## [Collected data entries]
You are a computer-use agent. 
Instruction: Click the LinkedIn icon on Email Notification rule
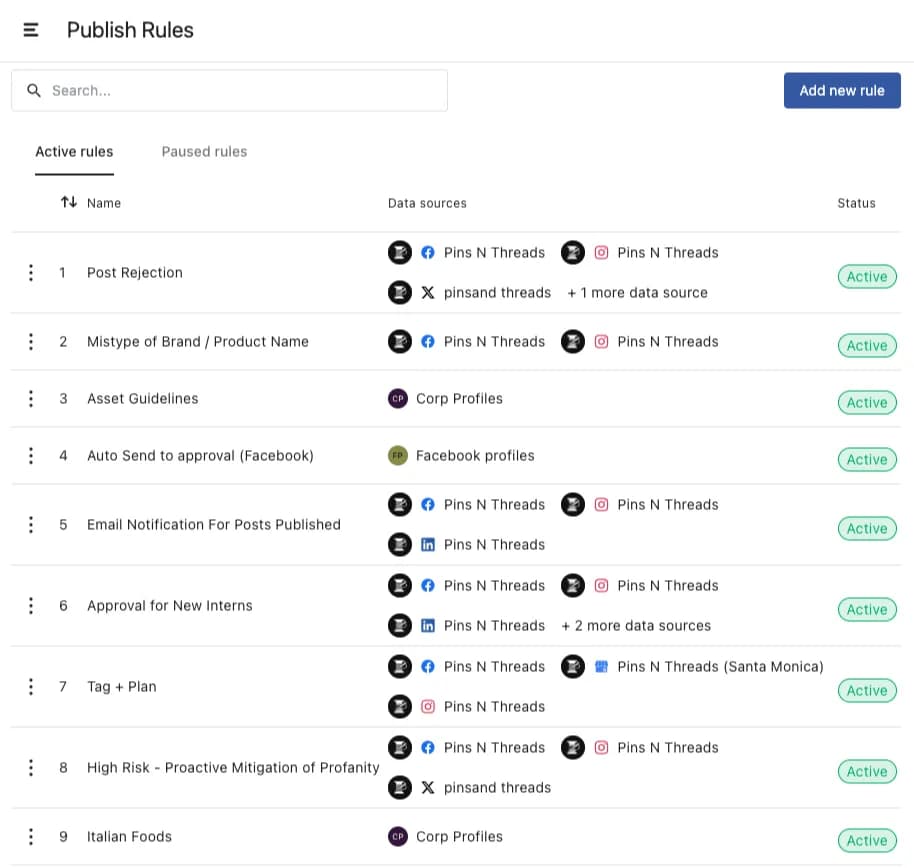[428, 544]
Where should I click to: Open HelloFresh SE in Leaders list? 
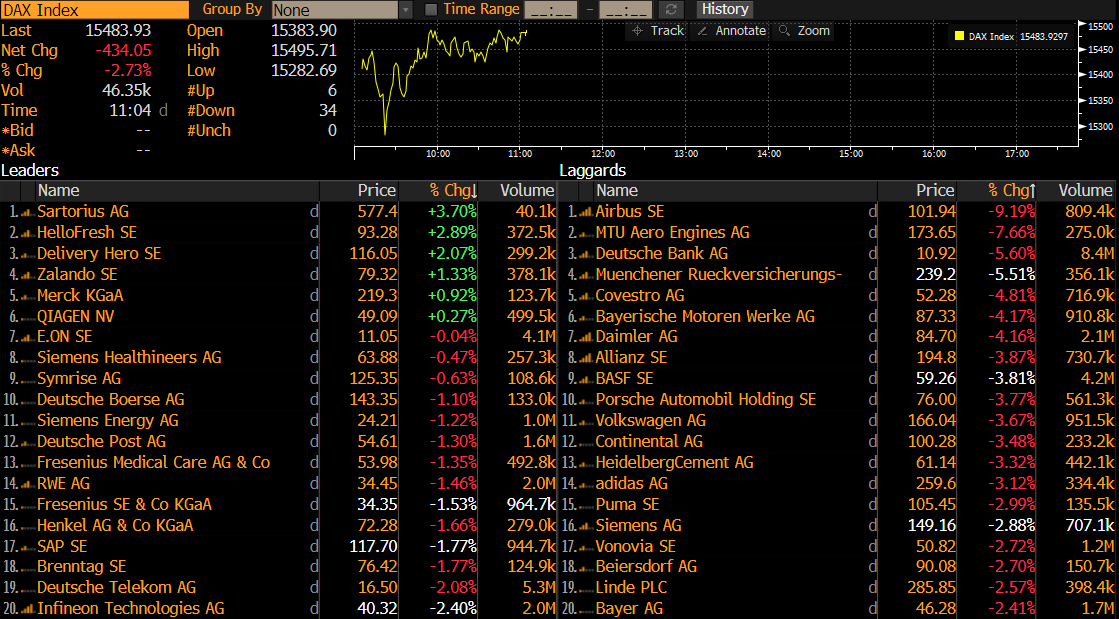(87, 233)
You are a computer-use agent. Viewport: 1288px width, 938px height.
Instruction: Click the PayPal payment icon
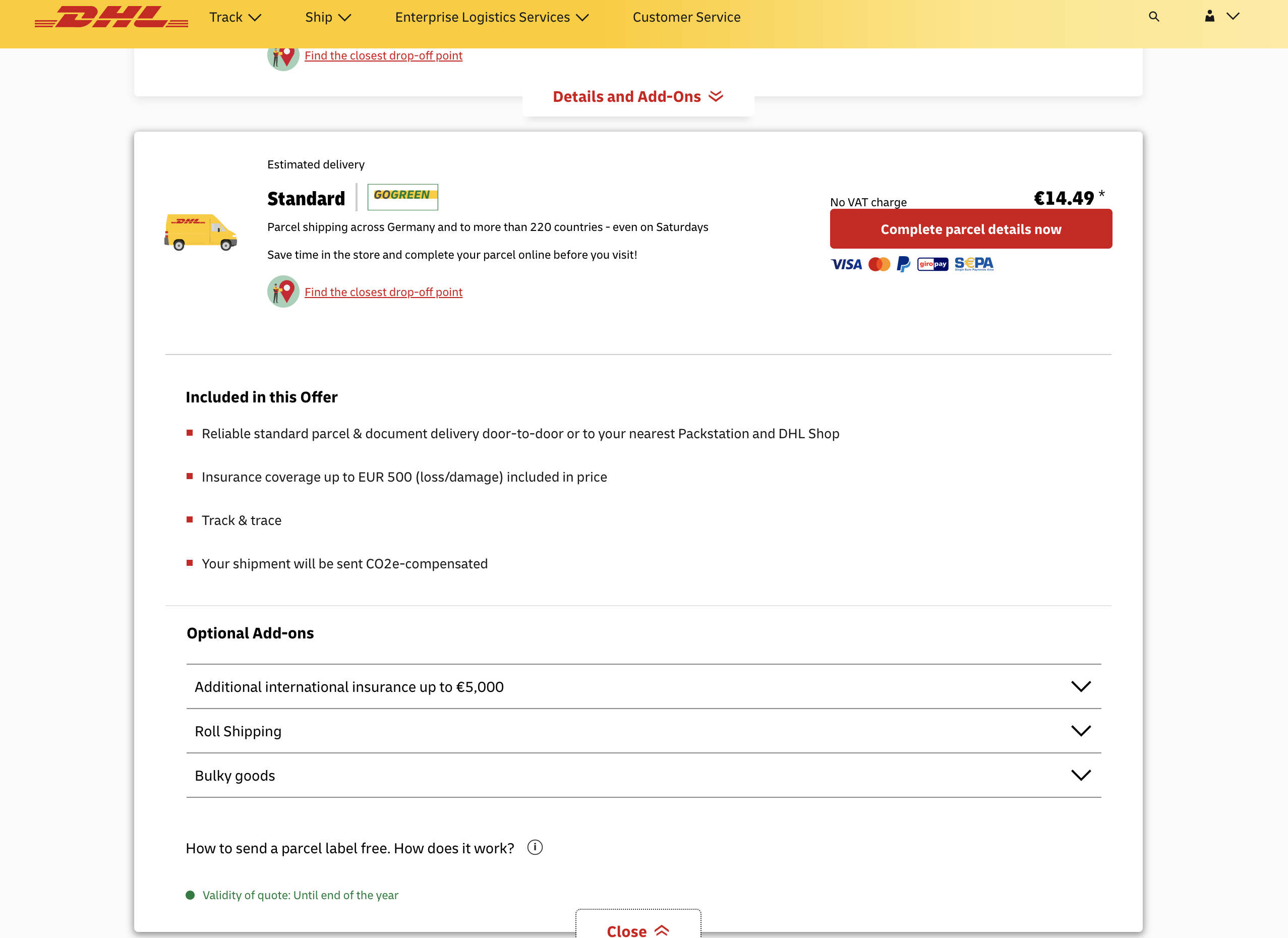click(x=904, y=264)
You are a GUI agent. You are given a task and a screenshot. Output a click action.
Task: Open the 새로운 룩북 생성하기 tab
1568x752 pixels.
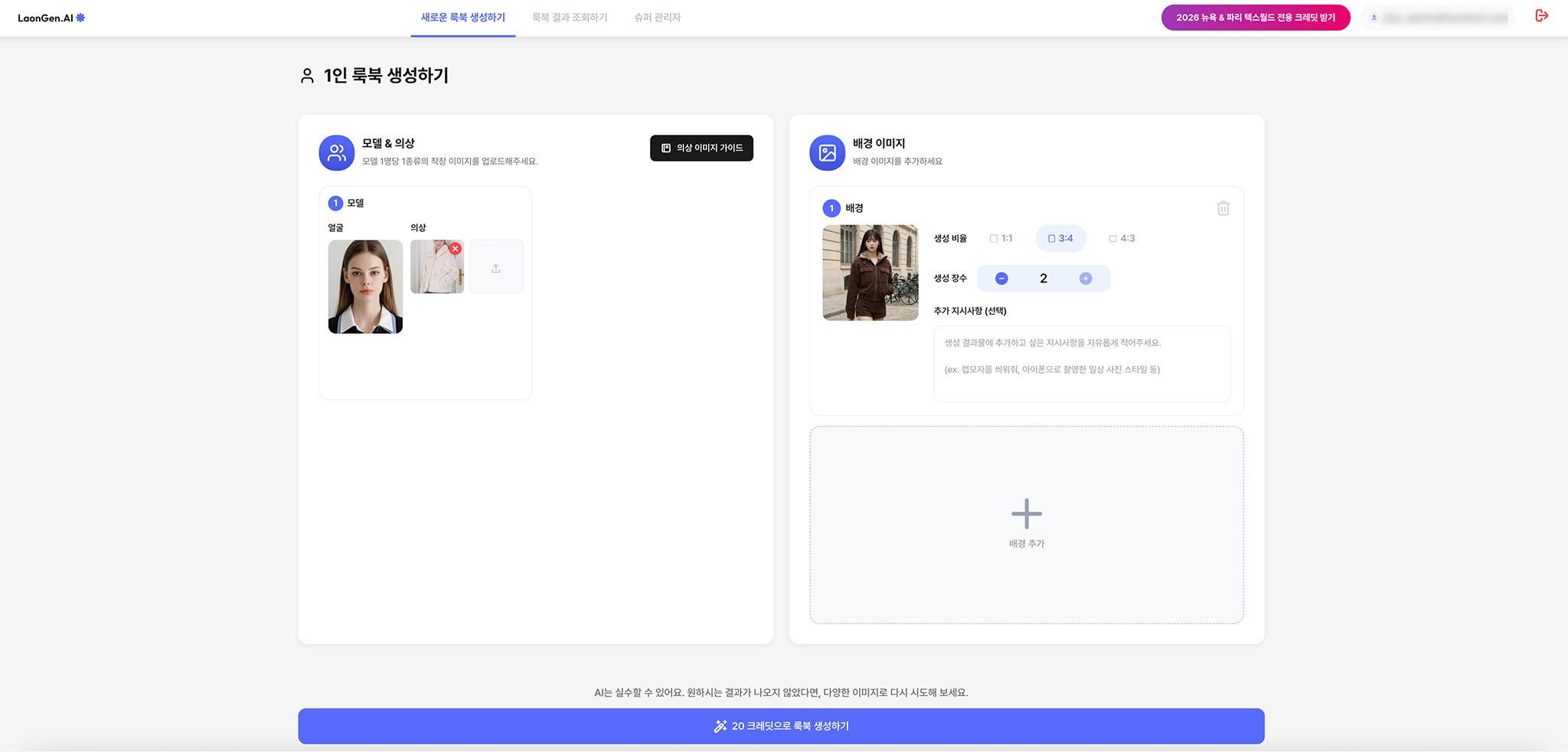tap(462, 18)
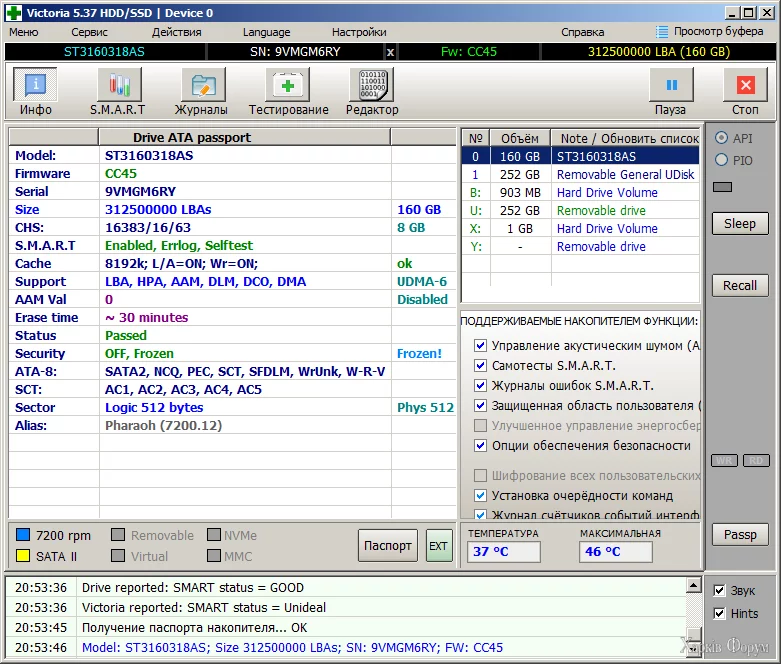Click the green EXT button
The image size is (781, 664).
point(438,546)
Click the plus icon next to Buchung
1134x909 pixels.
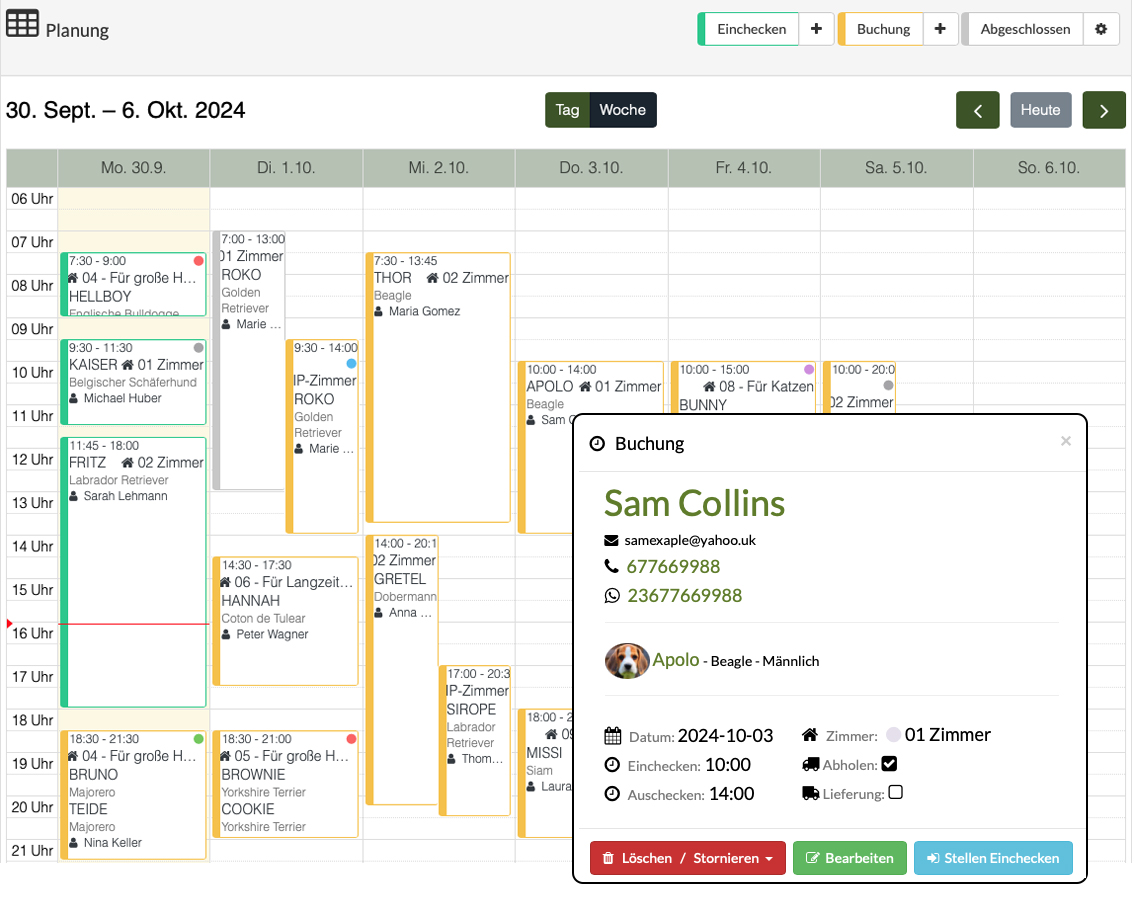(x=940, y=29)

## [WORK REQUIRED]
Without including any pictures, reproduce the data exactly.

## [RESPONSE]
You are a computer-use agent. 
Instruction: Click the LinkedIn icon on Email Notification rule
[428, 544]
Where should I click to: Open HelloFresh SE in Leaders list? 
(87, 233)
You are a computer-use agent. Viewport: 1288px width, 938px height.
Instruction: Click the PayPal payment icon
click(x=904, y=264)
You are a GUI agent. You are given a task and a screenshot. Output a click action.
Task: Open the 새로운 룩북 생성하기 tab
1568x752 pixels.
tap(462, 18)
Click the green EXT button
The image size is (781, 664).
point(438,546)
Click the plus icon next to Buchung
1134x909 pixels.
(x=940, y=29)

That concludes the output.